**Excerpted text:**
The most rigorous public account of what that payload looks like is a 2026 academic paper, Understanding Server-side Commercial Fingerprinting, by Elisa Luo, Tom Ritter, Stefan Savage, and Geoffrey Voelker, presented at the Web Conference (WWW 2026). The authors instrumented several commercial fingerprinting services, including Fingerprint Pro, and reverse-engineered the payloads. Their description of the Pro payload is the closest thing to a primary source on its contents. It carries screen attributes (colorDepth, colorGamut, contrast, hdr, height, width, resolution), capability flags (cookiesEnabled, domBlockers, forcedColors, indexedDB, invertedColors, localStorage, monochrome, openDatabase, pdfViewerEnabled, reducedMotion, sessionStorage, touchSupport, privateClickMeasurement), navigator fields (cpuClass, deviceMemory, hardwareConcurrency, languages, osCpu, platform, vendor), and a WebGL block including renderer, vendor, and the unmasked vendor and renderer strings. Several values, canvas readouts in particular, are hashed before transmission. The authors note canvas readouts are hashed prior to inclusion for all of the services they studied, likely to keep the payload small.
That signal list overlaps heavily with the open-source source files, which is the point. The client-side collection is broadly the same. What differs is everything that happens after the POST. The payload goes to the server as JSON, with varying degrees of obfuscation and minification across vendors, and the server does the work. According to the same paper, Fingerprint Pro adds signals that are entirely invisible to the in-page script, server-observed network attributes among them, and it detects incognito modes, virtualization, VPNs, and privacy-focused settings such as Brave’s defenses. It also offers an IP reputation score and a bot detection system built on the open-source BotD library. Those extra detections are sold as Smart Signals and, per Fingerprint’s own comparison page, the device, network, and behavior signals are gated to the Pro Plus and Enterprise tiers.
Fuzzy matching and the confidence score
The state database is what makes drift survivable. When a payload arrives, the server does not demand an exact match. It finds the closest previously-seen device and decides whether this is the same one. The Luo paper measured this directly with synthetic fingerprints and the result is the clearest public evidence that Pro tolerates partial change. The authors generated 2,000 visits with unique synthetic fingerprints, 1,000 Chrome-on-macOS and 1,000 Chrome-on-Windows, each verified to be unique under the client-side model by confirming a unique open-source FingerprintJS hash. Pro still collapsed many of them together. Only 66.7% of the macOS fingerprints and 76.2% of the Windows fingerprints received unique Pro visitor IDs. The rest landed in cohorts, where multiple distinct client-side hashes mapped to a single Pro VID. The most common cohort size was two: a pair of fingerprints with different exact hashes sharing one Pro identifier.

**Material shown:**
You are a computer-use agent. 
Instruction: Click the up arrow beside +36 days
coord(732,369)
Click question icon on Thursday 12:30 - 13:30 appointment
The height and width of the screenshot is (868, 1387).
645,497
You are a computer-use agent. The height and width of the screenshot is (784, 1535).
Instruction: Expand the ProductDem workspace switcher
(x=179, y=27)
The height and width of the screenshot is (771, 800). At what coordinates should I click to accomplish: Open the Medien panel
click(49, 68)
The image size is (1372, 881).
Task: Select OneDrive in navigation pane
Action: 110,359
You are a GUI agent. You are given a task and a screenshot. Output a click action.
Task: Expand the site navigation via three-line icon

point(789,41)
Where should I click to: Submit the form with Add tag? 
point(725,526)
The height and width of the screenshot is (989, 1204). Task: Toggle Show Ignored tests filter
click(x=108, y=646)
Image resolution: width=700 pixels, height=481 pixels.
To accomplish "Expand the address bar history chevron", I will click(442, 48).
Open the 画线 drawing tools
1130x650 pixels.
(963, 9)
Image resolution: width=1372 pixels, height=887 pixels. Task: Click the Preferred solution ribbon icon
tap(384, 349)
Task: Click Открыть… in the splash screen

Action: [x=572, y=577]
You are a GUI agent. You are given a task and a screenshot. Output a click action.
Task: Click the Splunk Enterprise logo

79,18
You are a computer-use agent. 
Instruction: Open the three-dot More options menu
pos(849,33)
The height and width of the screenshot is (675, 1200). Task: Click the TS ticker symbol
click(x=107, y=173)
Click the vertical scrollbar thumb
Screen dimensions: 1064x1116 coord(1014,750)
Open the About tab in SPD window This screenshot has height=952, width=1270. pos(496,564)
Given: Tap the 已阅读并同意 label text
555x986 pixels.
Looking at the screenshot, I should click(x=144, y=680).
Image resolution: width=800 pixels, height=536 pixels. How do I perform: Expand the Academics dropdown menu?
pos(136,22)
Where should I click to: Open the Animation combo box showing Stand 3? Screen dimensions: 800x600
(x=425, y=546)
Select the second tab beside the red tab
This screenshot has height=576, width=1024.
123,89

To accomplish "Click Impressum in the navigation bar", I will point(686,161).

**Directions for this task:**
Print the part of the fingerprinting excerpt starting with "That signal list" and going on through "and Enterprise tiers.". The entries have nothing to do with the fingerprinting excerpt.

**Solution for this exercise:**
That signal list overlaps heavily with the open-source source files, which is the point. The client-side collection is broadly the same. What differs is everything that happens after the POST. The payload goes to the server as JSON, with varying degrees of obfuscation and minification across vendors, and the server does the work. According to the same paper, Fingerprint Pro adds signals that are entirely invisible to the in-page script, server-observed network attributes among them, and it detects incognito modes, virtualization, VPNs, and privacy-focused settings such as Brave’s defenses. It also offers an IP reputation score and a bot detection system built on the open-source BotD library. Those extra detections are sold as Smart Signals and, per Fingerprint’s own comparison page, the device, network, and behavior signals are gated to the Pro Plus and Enterprise tiers.